Given a simplicial complex k, the collection of all simplices of k of dimension at most p is called the pskeleton of k and is denoted kp. Triangulation abstract simplicial complex set k and collection of s of abstract simplices subsets of k such that 1 for all v. The projective planes that can not be constructed in this manner are called nondesarguesian planes, and the moulton plane given above is an example of one. Computing homology groups algebraic topology nj wildberger. This is because the choice of the total order determines an orientation of the realization. This file constructs some examples of simplicial complexes. I would really like to test it on the projective spaces, but cannot find a way to triangulate them. We will also sometimes refer to a triangulation of the projective plane as a projective triangulation. Moreover, there are at least six combinatoriallydi. On modular homology in projective space article pdf available in journal of pure and applied algebra 1511. Quotient maps real projective line, modular arithmetic duration.

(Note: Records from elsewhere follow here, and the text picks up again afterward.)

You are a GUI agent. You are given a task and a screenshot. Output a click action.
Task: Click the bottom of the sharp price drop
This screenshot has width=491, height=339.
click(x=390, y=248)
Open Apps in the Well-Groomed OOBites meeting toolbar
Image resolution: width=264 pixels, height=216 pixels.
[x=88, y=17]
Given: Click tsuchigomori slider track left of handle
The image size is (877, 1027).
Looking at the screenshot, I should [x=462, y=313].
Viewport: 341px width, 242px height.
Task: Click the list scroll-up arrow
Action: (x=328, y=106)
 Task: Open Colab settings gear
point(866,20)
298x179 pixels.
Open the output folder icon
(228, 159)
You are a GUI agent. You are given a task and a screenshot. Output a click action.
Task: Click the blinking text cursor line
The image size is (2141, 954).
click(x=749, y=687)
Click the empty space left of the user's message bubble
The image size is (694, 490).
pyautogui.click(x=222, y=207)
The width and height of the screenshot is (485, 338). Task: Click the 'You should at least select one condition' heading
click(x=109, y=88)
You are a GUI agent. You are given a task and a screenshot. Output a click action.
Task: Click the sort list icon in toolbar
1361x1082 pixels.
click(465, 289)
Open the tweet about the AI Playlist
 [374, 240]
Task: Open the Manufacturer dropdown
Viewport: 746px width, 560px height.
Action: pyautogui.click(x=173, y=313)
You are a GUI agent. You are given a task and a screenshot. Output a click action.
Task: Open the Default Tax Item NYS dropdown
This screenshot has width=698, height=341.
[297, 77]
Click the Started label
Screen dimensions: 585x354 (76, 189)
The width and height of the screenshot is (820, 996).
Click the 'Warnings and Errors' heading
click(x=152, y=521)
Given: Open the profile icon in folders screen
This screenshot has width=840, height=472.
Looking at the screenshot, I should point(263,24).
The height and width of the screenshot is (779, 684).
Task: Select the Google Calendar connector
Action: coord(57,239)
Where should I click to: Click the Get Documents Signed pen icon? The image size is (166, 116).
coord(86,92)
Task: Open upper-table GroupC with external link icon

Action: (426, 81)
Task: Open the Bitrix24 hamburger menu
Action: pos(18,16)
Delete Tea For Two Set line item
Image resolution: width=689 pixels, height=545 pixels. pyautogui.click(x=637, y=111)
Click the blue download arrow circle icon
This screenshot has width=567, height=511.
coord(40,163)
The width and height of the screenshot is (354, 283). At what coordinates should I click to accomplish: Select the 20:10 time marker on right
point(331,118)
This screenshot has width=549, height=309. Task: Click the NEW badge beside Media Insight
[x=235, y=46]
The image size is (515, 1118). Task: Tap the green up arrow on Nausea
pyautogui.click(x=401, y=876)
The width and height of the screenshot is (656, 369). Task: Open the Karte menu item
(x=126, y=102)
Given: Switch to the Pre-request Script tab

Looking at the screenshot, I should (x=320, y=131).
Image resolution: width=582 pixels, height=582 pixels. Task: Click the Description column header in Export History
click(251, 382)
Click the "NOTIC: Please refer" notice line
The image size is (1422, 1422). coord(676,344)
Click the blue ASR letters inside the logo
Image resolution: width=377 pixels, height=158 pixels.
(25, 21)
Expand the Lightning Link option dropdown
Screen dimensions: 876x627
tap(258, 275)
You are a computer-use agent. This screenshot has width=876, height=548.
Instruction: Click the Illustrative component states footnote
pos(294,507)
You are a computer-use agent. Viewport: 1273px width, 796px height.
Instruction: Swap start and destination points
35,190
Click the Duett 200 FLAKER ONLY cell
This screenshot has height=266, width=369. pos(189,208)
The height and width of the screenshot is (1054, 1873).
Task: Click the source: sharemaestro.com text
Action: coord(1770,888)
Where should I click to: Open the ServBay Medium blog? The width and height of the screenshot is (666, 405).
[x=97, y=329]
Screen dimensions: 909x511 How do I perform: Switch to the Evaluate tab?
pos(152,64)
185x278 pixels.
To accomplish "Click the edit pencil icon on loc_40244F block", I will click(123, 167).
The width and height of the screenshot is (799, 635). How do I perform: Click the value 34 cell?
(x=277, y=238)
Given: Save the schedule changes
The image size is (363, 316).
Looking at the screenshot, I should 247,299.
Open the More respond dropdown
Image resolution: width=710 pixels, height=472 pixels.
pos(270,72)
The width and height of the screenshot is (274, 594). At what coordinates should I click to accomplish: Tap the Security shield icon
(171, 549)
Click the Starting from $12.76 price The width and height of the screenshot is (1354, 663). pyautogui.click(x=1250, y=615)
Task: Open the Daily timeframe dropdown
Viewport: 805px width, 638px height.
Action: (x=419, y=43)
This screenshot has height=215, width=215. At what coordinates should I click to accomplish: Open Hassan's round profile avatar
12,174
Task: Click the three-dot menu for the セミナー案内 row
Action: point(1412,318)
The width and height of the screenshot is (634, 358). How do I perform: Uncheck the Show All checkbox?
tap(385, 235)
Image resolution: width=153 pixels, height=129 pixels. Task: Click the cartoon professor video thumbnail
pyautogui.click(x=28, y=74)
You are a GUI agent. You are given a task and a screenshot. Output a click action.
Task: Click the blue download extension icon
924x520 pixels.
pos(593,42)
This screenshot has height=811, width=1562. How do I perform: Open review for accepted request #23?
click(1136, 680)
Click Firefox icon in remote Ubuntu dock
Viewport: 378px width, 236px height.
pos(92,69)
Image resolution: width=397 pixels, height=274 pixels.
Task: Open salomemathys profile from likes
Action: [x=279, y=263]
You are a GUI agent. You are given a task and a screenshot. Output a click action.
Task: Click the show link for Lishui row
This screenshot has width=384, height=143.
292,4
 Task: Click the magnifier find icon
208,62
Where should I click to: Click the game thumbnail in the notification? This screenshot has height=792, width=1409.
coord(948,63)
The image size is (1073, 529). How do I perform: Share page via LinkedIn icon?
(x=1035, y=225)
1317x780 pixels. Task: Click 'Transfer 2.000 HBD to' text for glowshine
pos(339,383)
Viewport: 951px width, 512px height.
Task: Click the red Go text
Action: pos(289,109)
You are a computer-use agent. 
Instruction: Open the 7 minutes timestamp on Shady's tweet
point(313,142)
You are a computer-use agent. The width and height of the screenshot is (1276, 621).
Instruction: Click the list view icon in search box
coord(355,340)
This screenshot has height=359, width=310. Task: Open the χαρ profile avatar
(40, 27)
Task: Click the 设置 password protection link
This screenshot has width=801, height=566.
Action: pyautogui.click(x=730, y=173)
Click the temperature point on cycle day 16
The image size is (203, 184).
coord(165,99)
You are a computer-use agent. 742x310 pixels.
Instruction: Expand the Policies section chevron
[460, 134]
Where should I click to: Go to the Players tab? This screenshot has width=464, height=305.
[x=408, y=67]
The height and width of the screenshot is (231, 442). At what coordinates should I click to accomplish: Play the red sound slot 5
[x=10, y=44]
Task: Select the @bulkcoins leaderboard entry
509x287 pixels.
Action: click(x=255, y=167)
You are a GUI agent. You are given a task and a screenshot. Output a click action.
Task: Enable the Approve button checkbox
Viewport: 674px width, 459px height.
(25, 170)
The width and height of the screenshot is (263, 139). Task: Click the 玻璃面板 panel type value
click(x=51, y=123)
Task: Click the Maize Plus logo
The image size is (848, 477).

By fact 1, we note that the homology of real projective space is the same as the homology of the following chain complex, obtained as its cellular chain complex. Examples of simplicial complexes sage reference manual. Problem h use the mayervietoris sequence to compute the homology of real projective nspace rpn. P minimal triangulation of the real projective plane sage. While inspired by knots that appear in daily life in shoelaces and rope, a mathematicians knot differs in that the ends are joined together so that it cannot yopology undone.
The klein bottle and real projective plane cannot embed in r3. For example, to study singular homology, one considers the continuous maps. Clearly, as sets, jkj r, but not as topological spaces, e. Use the integral homology of the real projective plane rp2, h nrp2. Any two lines l, m intersect in at least one point, denoted lm. The invariant is cohomology group and the topological spacefamily is real projective space. For the sake of clarity, this document is more detailed than what would be expected from a. In part i of these notes we consider homology, beginning with simplicial homology theory. Homology of rpn now that we have the base cases, were ready to induct on the dimension. In this paper we follow some of the notations from 10.
Examples of simplicial complexes sage reference manual v6. Pdf enriched homology and cohomology modules of simplicial. So, lets suppose the homologies of rpk, k pdf format. Homology groups with integer coefficients in tabular form we illustrate how the homology groups work for small values of whereby the dimension of the corresponding complex projective space is. S1is closed if and only if a\snis closed for all n. Let v 0, v 1, and v 2 be three noncollinear points in rn.